Why Did Cigars Have to Be Reborn? – The Founding of Drew Estate
Once upon a time in history (let’s say the first half of the 1900s), cigars were a fairly common vice. But sales peaked in 1964 and declined for decades thereafter. The cause?
The US Surgeon General, Luther Terry, published a report entitled, “Smoking and Health: Report of the Advisory Committee to the Surgeon General of the Public Health Service”. In it, readers were shocked to discover that – no – tobacco smoking was not a cure-all for various ailments. Instead (gasp!) it actually increased risk of lung cancer and heart disease.
It was a bombshell.
Of course, in retrospect, it seems silly that anyone would have ever thought otherwise. Inhale some smoke and what happens? You cough! A lot. Red, watery eyes. Sore throat. And if you take another puff? Same thing.

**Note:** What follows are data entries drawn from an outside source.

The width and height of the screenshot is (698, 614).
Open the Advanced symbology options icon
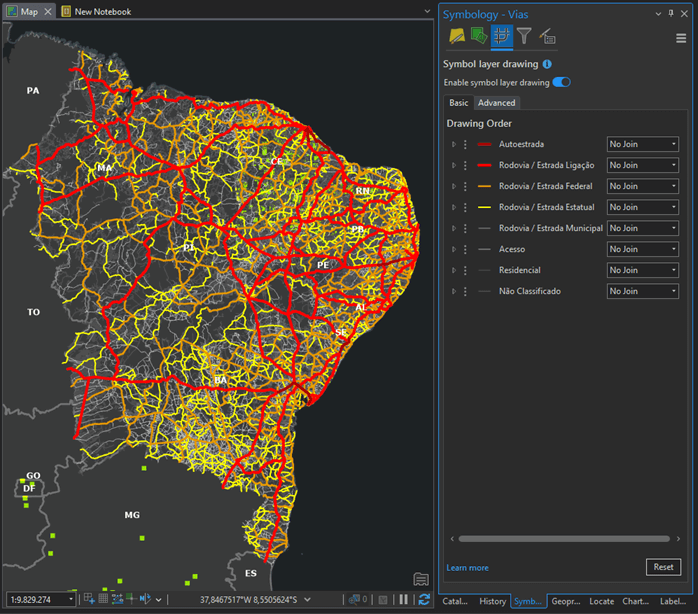[x=547, y=37]
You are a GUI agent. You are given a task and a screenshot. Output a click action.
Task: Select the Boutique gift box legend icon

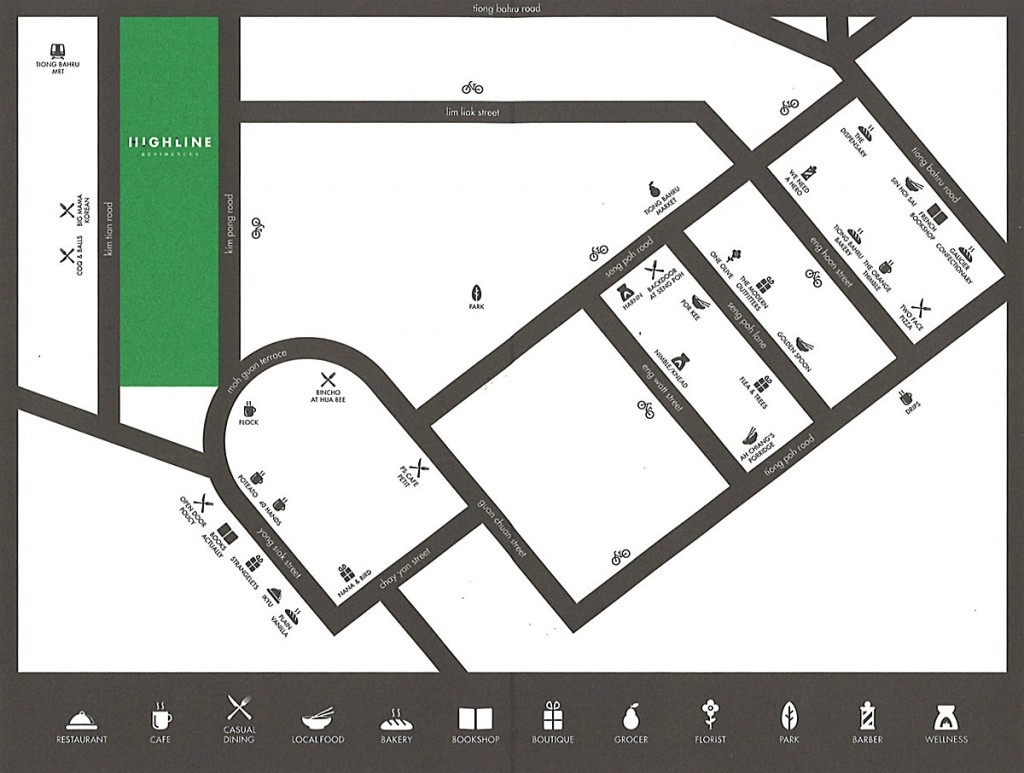[552, 716]
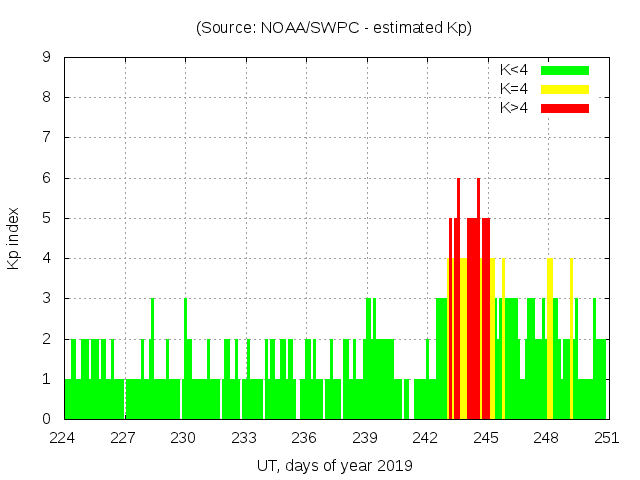
Task: Select the x-axis tick label 236
Action: (305, 438)

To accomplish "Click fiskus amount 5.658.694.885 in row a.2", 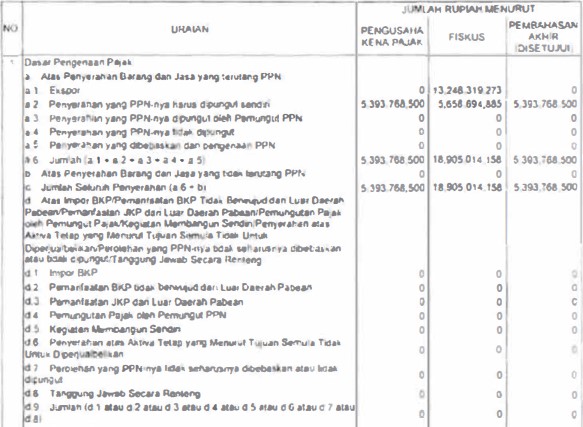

As a matter of fact, if you get trapped in a burning building and manage to make it out, you’ll have to be treated for what?
“Smoke inhalation.”
So there were some common sense signs that smoking might indeed be bad for the body, but Americans all enjoyed smoking so much that we went right on doing it, even after the Surgeon General told us it was risky – just not in numbers as great as before.
As a result, cigar smoking declined, and declined, and declined some more - from nine billion in sales in 1964 to a measly two billion in 1992.